:: Work task ::
Please repeat all of the records, keeping every word unchanged.

:: Exercise material ::
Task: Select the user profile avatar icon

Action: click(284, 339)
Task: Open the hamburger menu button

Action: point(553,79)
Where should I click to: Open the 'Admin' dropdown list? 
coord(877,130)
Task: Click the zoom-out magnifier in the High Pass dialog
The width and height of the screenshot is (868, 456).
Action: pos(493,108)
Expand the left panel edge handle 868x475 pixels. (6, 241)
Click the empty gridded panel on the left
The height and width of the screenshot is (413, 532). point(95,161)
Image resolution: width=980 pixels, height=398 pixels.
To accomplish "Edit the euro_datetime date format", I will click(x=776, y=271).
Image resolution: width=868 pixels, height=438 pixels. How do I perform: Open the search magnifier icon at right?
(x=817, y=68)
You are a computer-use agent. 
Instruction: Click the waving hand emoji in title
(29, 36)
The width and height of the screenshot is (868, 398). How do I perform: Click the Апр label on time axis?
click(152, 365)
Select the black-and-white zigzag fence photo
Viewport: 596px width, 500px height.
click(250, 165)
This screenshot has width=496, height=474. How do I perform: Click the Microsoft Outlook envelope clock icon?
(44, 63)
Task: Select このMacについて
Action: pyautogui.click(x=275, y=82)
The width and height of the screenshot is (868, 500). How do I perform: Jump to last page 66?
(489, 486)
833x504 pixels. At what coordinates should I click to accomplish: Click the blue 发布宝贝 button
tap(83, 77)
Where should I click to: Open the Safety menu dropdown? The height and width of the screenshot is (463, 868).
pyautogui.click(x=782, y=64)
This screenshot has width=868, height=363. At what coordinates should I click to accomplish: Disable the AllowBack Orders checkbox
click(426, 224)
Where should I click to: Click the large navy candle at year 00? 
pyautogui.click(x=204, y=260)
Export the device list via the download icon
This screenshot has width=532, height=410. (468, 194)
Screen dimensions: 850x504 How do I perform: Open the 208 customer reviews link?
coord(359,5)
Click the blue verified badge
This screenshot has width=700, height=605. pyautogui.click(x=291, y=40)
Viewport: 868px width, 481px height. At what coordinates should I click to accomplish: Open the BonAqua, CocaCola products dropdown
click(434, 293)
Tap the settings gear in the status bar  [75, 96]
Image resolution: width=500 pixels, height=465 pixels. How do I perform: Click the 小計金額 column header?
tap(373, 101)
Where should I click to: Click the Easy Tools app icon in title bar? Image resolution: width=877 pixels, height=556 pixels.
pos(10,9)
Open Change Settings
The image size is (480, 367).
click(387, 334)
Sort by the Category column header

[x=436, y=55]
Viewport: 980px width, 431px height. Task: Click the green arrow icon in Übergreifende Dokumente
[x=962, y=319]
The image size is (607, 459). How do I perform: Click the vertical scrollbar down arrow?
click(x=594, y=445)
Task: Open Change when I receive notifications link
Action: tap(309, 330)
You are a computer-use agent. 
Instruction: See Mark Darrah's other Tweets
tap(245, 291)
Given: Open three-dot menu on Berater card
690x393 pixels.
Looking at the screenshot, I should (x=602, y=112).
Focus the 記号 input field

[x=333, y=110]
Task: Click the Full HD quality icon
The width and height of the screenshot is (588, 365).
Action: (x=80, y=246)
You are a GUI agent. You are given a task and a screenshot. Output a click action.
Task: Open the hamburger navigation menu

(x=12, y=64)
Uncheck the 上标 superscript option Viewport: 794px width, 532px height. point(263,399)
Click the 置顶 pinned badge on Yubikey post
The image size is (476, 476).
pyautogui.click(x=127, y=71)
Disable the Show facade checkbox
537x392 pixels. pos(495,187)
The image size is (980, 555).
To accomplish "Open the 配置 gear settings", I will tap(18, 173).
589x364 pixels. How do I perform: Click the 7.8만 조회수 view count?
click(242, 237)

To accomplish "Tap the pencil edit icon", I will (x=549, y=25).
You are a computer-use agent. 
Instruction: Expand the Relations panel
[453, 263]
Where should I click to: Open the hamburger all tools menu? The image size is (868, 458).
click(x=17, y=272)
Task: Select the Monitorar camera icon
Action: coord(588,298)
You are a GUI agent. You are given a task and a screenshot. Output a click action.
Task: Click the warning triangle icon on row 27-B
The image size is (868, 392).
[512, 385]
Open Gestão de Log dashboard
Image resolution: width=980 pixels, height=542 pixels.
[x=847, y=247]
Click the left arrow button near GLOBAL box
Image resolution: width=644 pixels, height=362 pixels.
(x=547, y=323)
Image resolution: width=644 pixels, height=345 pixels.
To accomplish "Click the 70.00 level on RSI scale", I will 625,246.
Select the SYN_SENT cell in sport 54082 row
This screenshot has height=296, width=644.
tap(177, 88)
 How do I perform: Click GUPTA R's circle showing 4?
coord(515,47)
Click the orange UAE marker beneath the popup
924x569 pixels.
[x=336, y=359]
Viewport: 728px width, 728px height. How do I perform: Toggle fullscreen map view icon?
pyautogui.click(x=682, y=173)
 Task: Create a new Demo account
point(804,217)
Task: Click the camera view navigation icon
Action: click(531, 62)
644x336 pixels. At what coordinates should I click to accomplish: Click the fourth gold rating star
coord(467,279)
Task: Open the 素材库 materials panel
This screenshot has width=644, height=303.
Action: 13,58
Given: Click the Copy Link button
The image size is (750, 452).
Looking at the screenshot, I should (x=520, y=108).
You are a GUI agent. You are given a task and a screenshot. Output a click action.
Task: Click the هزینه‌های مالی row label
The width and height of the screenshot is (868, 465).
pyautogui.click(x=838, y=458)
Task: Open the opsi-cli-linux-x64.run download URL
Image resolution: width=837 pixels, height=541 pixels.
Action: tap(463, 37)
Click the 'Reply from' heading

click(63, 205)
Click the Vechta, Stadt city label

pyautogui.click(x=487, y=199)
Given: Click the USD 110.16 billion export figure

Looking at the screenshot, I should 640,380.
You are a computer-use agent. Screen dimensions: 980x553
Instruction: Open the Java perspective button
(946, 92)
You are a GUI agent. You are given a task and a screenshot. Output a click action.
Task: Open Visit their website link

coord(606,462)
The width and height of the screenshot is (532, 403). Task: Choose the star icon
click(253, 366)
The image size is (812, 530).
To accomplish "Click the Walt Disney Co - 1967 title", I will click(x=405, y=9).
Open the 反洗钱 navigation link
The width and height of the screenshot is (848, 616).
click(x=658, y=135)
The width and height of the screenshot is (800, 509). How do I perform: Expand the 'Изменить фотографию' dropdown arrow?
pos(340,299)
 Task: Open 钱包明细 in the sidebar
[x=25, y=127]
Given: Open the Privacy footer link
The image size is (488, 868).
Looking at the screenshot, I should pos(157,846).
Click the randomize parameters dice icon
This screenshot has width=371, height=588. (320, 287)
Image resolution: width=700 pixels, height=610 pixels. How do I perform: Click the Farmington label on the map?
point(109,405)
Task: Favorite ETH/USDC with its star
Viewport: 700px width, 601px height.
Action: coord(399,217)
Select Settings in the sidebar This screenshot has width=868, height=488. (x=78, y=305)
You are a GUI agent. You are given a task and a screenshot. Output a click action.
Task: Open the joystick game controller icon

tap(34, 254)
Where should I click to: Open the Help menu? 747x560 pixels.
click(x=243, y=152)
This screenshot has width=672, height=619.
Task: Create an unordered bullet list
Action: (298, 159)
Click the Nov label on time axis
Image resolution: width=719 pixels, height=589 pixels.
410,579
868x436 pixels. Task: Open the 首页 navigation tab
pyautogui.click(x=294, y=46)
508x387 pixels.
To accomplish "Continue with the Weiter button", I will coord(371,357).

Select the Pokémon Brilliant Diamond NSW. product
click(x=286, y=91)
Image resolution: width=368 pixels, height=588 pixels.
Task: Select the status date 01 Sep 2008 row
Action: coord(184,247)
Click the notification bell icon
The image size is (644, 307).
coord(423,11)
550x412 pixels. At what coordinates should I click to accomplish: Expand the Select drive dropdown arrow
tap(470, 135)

:: Task response ::
Task: Select the user profile avatar icon

Action: click(284, 339)
Task: Open the hamburger menu button

Action: point(553,79)
Where should I click to: Open the 'Admin' dropdown list? 
coord(877,130)
Task: Click the zoom-out magnifier in the High Pass dialog
The width and height of the screenshot is (868, 456).
Action: pos(493,108)
Expand the left panel edge handle 868x475 pixels. (6, 241)
Click the empty gridded panel on the left
The height and width of the screenshot is (413, 532). point(95,161)
Image resolution: width=980 pixels, height=398 pixels.
To accomplish "Edit the euro_datetime date format", I will click(x=776, y=271).
Image resolution: width=868 pixels, height=438 pixels. How do I perform: Open the search magnifier icon at right?
(x=817, y=68)
You are a computer-use agent. 
Instruction: Click the waving hand emoji in title
(29, 36)
The width and height of the screenshot is (868, 398). How do I perform: Click the Апр label on time axis?
click(152, 365)
Select the black-and-white zigzag fence photo
Viewport: 596px width, 500px height.
click(250, 165)
This screenshot has width=496, height=474. How do I perform: Click the Microsoft Outlook envelope clock icon?
(44, 63)
Task: Select このMacについて
Action: pyautogui.click(x=275, y=82)
The width and height of the screenshot is (868, 500). How do I perform: Jump to last page 66?
(489, 486)
833x504 pixels. At what coordinates should I click to accomplish: Click the blue 发布宝贝 button
tap(83, 77)
Where should I click to: Open the Safety menu dropdown? The height and width of the screenshot is (463, 868).
pyautogui.click(x=782, y=64)
This screenshot has width=868, height=363. At what coordinates should I click to accomplish: Disable the AllowBack Orders checkbox
click(426, 224)
Where should I click to: Click the large navy candle at year 00? 
pyautogui.click(x=204, y=260)
Export the device list via the download icon
This screenshot has width=532, height=410. (468, 194)
Screen dimensions: 850x504 How do I perform: Open the 208 customer reviews link?
coord(359,5)
Click the blue verified badge
This screenshot has width=700, height=605. pyautogui.click(x=291, y=40)
Viewport: 868px width, 481px height. At what coordinates should I click to accomplish: Open the BonAqua, CocaCola products dropdown
click(434, 293)
Tap the settings gear in the status bar  [75, 96]
Image resolution: width=500 pixels, height=465 pixels. How do I perform: Click the 小計金額 column header?
tap(373, 101)
Where should I click to: Click the Easy Tools app icon in title bar? Image resolution: width=877 pixels, height=556 pixels.
pos(10,9)
Open Change Settings
The image size is (480, 367).
click(387, 334)
Sort by the Category column header

[x=436, y=55]
Viewport: 980px width, 431px height. Task: Click the green arrow icon in Übergreifende Dokumente
[x=962, y=319]
The image size is (607, 459). How do I perform: Click the vertical scrollbar down arrow?
click(x=594, y=445)
Task: Open Change when I receive notifications link
Action: tap(309, 330)
You are a computer-use agent. 
Instruction: See Mark Darrah's other Tweets
tap(245, 291)
Given: Open three-dot menu on Berater card
690x393 pixels.
Looking at the screenshot, I should (x=602, y=112).
Focus the 記号 input field

[x=333, y=110]
Task: Click the Full HD quality icon
The width and height of the screenshot is (588, 365).
Action: (x=80, y=246)
You are a GUI agent. You are given a task and a screenshot. Output a click action.
Task: Open the hamburger navigation menu

(x=12, y=64)
Uncheck the 上标 superscript option Viewport: 794px width, 532px height. point(263,399)
Click the 置顶 pinned badge on Yubikey post
The image size is (476, 476).
pyautogui.click(x=127, y=71)
Disable the Show facade checkbox
537x392 pixels. pos(495,187)
The image size is (980, 555).
To accomplish "Open the 配置 gear settings", I will tap(18, 173).
589x364 pixels. How do I perform: Click the 7.8만 조회수 view count?
click(242, 237)

To accomplish "Tap the pencil edit icon", I will (x=549, y=25).
You are a computer-use agent. 
Instruction: Expand the Relations panel
[453, 263]
Where should I click to: Open the hamburger all tools menu? The image size is (868, 458).
click(x=17, y=272)
Task: Select the Monitorar camera icon
Action: coord(588,298)
You are a GUI agent. You are given a task and a screenshot. Output a click action.
Task: Click the warning triangle icon on row 27-B
The image size is (868, 392).
[512, 385]
Open Gestão de Log dashboard
Image resolution: width=980 pixels, height=542 pixels.
[x=847, y=247]
Click the left arrow button near GLOBAL box
Image resolution: width=644 pixels, height=362 pixels.
(x=547, y=323)
Image resolution: width=644 pixels, height=345 pixels.
To accomplish "Click the 70.00 level on RSI scale", I will 625,246.
Select the SYN_SENT cell in sport 54082 row
This screenshot has height=296, width=644.
tap(177, 88)
 How do I perform: Click GUPTA R's circle showing 4?
coord(515,47)
Click the orange UAE marker beneath the popup
924x569 pixels.
[x=336, y=359]
Viewport: 728px width, 728px height. How do I perform: Toggle fullscreen map view icon?
pyautogui.click(x=682, y=173)
 Task: Create a new Demo account
point(804,217)
Task: Click the camera view navigation icon
Action: click(531, 62)
644x336 pixels. At what coordinates should I click to accomplish: Click the fourth gold rating star
coord(467,279)
Task: Open the 素材库 materials panel
This screenshot has width=644, height=303.
Action: 13,58
Given: Click the Copy Link button
The image size is (750, 452).
Looking at the screenshot, I should (x=520, y=108).
You are a GUI agent. You are given a task and a screenshot. Output a click action.
Task: Click the هزینه‌های مالی row label
The width and height of the screenshot is (868, 465).
pyautogui.click(x=838, y=458)
Task: Open the opsi-cli-linux-x64.run download URL
Image resolution: width=837 pixels, height=541 pixels.
Action: tap(463, 37)
Click the 'Reply from' heading

click(63, 205)
Click the Vechta, Stadt city label

pyautogui.click(x=487, y=199)
Given: Click the USD 110.16 billion export figure

Looking at the screenshot, I should 640,380.
You are a computer-use agent. Screen dimensions: 980x553
Instruction: Open the Java perspective button
(946, 92)
You are a GUI agent. You are given a task and a screenshot. Output a click action.
Task: Open Visit their website link

coord(606,462)
The width and height of the screenshot is (532, 403). Task: Choose the star icon
click(253, 366)
The image size is (812, 530).
To accomplish "Click the Walt Disney Co - 1967 title", I will click(x=405, y=9).
Open the 反洗钱 navigation link
The width and height of the screenshot is (848, 616).
click(x=658, y=135)
The width and height of the screenshot is (800, 509). How do I perform: Expand the 'Изменить фотографию' dropdown arrow?
pos(340,299)
 Task: Open 钱包明细 in the sidebar
[x=25, y=127]
Given: Open the Privacy footer link
The image size is (488, 868).
Looking at the screenshot, I should pos(157,846).
Click the randomize parameters dice icon
This screenshot has width=371, height=588. (320, 287)
Image resolution: width=700 pixels, height=610 pixels. How do I perform: Click the Farmington label on the map?
point(109,405)
Task: Favorite ETH/USDC with its star
Viewport: 700px width, 601px height.
Action: coord(399,217)
Select Settings in the sidebar This screenshot has width=868, height=488. (x=78, y=305)
You are a GUI agent. You are given a task and a screenshot. Output a click action.
Task: Open the joystick game controller icon

tap(34, 254)
Where should I click to: Open the Help menu? 747x560 pixels.
click(x=243, y=152)
This screenshot has width=672, height=619.
Task: Create an unordered bullet list
Action: (298, 159)
Click the Nov label on time axis
Image resolution: width=719 pixels, height=589 pixels.
410,579
868x436 pixels. Task: Open the 首页 navigation tab
pyautogui.click(x=294, y=46)
508x387 pixels.
To accomplish "Continue with the Weiter button", I will coord(371,357).

Select the Pokémon Brilliant Diamond NSW. product
click(x=286, y=91)
Image resolution: width=368 pixels, height=588 pixels.
Task: Select the status date 01 Sep 2008 row
Action: coord(184,247)
Click the notification bell icon
The image size is (644, 307).
coord(423,11)
550x412 pixels. At what coordinates should I click to accomplish: Expand the Select drive dropdown arrow
tap(470, 135)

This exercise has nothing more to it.